----- Dataset entries

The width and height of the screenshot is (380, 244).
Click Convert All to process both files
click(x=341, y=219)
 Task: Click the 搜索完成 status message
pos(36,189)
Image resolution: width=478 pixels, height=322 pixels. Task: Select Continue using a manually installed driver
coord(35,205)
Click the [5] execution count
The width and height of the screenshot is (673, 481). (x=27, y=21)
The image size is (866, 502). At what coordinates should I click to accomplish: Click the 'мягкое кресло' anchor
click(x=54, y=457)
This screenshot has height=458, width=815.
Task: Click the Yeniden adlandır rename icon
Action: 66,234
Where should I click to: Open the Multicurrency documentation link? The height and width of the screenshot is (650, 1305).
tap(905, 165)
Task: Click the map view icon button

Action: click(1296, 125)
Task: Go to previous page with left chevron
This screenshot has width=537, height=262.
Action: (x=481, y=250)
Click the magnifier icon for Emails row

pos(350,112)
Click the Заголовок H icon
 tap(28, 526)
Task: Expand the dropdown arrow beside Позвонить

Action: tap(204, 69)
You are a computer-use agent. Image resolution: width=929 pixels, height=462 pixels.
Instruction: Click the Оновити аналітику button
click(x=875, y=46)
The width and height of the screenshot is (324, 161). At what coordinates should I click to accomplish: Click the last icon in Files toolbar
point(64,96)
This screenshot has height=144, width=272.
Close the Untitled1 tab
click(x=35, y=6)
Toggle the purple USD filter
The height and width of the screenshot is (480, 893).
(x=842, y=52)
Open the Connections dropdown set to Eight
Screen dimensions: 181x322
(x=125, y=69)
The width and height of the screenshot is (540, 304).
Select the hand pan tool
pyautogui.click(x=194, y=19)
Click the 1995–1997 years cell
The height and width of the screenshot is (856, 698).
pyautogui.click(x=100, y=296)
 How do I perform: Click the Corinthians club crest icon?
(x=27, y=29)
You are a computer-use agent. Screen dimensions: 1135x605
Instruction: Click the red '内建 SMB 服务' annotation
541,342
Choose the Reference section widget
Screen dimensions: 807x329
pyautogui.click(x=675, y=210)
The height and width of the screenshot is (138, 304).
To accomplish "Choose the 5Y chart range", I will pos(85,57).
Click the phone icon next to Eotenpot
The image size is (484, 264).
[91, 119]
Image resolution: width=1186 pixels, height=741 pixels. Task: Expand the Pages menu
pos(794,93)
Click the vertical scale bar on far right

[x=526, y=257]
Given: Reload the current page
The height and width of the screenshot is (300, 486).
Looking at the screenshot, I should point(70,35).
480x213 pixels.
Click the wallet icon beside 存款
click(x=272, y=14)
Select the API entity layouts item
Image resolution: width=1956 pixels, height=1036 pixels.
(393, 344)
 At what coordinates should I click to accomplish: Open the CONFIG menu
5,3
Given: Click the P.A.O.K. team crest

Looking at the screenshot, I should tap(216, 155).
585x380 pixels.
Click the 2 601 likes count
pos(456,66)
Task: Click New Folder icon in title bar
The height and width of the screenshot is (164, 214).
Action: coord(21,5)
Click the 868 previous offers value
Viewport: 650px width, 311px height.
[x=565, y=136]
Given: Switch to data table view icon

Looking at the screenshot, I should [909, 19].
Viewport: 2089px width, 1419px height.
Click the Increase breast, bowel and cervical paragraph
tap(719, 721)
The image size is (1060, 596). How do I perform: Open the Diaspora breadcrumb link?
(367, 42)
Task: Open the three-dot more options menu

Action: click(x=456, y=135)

----------

* [To do]: Reproduce the entries from the line with "Given: Switch to data table view icon" through the final entry, replacing "breadcrumb link" with "navigation link" and leaving everything else unchanged.

* [Output of the task]:
Given: Switch to data table view icon

Looking at the screenshot, I should [909, 19].
Viewport: 2089px width, 1419px height.
Click the Increase breast, bowel and cervical paragraph
tap(719, 721)
The image size is (1060, 596). How do I perform: Open the Diaspora navigation link?
(367, 42)
Task: Open the three-dot more options menu

Action: click(x=456, y=135)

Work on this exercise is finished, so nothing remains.